Multiplex RT-qPCR for Detecting Arboviruses

To set a RT-qPCR assay for a single multiplex reaction capable of simultaneously detecting three viruses, we used sets of primers and probes employed for DENV [27 (link)], ZIKV [28 (link)], and CHIKV [29 (link)] detection (Table S1). Reactions were performed using the QuantiNova Probe RT-PCR kit (Qiagen, catalog #208354, Hilden, Germany).
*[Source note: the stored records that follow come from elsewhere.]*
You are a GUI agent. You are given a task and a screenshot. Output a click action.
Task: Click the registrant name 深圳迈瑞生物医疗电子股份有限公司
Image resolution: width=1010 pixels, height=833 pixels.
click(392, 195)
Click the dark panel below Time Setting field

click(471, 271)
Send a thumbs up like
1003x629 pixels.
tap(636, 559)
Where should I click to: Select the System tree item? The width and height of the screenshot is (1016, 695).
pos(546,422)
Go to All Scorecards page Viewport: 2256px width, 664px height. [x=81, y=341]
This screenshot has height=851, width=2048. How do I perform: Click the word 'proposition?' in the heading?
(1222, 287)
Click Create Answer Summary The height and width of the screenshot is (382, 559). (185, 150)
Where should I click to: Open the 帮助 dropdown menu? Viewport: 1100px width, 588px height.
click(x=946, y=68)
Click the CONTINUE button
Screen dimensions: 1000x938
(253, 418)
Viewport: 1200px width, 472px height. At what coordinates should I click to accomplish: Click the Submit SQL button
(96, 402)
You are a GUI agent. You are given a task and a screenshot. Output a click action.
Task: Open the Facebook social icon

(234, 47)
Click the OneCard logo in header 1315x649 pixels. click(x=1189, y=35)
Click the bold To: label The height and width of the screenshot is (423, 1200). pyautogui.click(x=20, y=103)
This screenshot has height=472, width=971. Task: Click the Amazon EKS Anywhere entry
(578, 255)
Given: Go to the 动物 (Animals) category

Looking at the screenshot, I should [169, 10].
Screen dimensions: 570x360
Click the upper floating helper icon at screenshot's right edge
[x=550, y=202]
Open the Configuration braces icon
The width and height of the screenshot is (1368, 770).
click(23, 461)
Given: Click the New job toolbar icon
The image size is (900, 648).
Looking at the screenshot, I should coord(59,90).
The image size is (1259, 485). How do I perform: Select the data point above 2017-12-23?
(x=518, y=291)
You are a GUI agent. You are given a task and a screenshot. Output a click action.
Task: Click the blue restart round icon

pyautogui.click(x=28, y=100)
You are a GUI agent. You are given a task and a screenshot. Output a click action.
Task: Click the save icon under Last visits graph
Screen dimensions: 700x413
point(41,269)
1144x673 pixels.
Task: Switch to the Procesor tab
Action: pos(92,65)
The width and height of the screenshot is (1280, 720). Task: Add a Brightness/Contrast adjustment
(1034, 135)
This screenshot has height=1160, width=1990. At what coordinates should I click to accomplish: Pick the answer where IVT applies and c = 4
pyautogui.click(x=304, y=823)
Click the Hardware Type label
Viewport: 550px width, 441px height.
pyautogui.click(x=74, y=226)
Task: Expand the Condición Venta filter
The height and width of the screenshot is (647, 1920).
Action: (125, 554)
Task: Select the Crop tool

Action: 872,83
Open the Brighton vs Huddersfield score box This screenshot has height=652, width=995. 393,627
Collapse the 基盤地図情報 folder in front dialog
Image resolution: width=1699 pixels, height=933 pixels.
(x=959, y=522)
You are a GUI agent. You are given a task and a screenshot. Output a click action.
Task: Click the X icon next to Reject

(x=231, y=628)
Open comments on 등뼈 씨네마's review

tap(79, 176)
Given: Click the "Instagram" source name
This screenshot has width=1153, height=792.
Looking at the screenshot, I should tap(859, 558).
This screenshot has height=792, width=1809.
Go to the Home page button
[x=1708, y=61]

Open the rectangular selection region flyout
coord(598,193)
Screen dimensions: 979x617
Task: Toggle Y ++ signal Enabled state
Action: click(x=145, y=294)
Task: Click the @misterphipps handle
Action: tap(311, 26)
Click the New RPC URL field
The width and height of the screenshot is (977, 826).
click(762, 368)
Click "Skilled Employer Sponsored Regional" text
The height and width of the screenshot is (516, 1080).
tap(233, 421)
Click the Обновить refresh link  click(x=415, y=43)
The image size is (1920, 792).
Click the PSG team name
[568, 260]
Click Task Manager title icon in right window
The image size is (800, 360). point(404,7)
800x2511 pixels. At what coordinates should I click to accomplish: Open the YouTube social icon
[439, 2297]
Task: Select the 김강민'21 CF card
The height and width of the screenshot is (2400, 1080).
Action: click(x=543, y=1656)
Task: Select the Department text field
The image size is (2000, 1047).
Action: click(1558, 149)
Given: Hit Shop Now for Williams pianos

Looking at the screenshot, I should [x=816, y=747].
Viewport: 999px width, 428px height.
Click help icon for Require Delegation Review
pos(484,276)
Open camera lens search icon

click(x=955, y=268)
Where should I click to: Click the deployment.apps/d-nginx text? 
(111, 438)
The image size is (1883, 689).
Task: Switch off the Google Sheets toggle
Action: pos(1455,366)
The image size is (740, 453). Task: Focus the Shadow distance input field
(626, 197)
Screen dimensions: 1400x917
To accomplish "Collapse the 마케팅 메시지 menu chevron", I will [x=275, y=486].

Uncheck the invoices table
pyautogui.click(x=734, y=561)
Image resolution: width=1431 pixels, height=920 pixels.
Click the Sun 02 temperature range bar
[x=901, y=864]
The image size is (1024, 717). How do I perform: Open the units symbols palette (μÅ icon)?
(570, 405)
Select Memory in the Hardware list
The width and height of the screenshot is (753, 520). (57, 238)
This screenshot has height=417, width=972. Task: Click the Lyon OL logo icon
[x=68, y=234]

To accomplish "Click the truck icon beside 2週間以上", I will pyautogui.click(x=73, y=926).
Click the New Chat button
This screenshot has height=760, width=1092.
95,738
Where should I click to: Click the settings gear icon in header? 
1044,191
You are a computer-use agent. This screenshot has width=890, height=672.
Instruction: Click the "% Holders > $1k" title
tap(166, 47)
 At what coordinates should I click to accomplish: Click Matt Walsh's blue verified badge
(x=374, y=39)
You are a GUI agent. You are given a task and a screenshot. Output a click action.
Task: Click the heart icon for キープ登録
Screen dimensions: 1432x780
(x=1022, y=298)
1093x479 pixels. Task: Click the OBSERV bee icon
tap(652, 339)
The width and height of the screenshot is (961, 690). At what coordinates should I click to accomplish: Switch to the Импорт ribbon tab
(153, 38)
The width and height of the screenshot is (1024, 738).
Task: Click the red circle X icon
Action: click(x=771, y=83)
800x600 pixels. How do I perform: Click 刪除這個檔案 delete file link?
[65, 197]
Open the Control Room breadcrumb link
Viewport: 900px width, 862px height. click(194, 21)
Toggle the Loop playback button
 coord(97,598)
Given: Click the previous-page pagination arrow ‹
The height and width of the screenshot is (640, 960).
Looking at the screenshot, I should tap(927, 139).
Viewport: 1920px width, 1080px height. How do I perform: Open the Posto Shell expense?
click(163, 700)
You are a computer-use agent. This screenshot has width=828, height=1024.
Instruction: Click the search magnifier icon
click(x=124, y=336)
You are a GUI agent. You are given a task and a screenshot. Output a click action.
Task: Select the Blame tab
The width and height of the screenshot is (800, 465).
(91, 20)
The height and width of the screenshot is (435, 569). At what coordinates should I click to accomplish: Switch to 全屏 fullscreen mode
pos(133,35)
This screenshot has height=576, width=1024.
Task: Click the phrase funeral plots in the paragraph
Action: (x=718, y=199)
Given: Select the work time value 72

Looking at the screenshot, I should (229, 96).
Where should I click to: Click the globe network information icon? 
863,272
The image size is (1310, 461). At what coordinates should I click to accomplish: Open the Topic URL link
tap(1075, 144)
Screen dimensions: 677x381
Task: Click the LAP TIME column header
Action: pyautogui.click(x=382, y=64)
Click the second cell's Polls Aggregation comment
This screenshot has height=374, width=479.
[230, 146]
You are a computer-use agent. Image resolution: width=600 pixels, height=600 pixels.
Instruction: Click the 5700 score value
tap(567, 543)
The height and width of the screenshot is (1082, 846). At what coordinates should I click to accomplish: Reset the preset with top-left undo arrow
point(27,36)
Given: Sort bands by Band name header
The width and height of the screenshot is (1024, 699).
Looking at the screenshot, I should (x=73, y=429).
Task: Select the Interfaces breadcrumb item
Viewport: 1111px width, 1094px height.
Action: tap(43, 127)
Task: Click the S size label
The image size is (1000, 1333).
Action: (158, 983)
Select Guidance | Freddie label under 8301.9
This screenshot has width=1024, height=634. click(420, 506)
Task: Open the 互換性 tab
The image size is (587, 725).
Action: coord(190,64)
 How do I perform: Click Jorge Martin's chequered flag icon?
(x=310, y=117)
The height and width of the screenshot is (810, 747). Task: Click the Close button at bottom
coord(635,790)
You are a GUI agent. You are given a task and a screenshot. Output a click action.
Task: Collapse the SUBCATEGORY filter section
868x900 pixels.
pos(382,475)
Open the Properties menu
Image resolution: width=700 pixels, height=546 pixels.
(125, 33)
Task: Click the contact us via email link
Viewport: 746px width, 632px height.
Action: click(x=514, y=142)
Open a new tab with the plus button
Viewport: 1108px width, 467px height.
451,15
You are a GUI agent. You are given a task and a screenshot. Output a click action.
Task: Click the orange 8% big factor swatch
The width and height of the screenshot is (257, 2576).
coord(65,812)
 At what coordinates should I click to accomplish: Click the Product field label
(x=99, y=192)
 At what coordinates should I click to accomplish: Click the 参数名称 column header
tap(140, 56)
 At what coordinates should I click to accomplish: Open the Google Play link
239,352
The mixture consisted of 0.08 µL of each primer (800 nM), 0.04 µL of each probe (100 nM), 5.0 µL of QuantiNova Probe RT-PCR Master Mix (5×), 0.1 µL of QuantiNova Probe RT Mix, 0.05 µL of ROX passive reference dye, and 3.5 µL of the transcripts dilutions, in a final volume of 10 μL. Cycling conditions were 15 min at 45 °C and 5 min at 95 °C, followed by 45 cycles of 5 s at 95 °C and 45 sec at 60 °C. Multiplex RT-qPCR assays were done on a QuantStudio 5 Real-Time PCR System (Applied BioSystems, Waltham, MA, USA), with automatic baseline and threshold. The singleplex reaction (separate for each virus) was carried out using the same PCR conditions and concentrations from the multiplex reaction, only adjusting the water volume.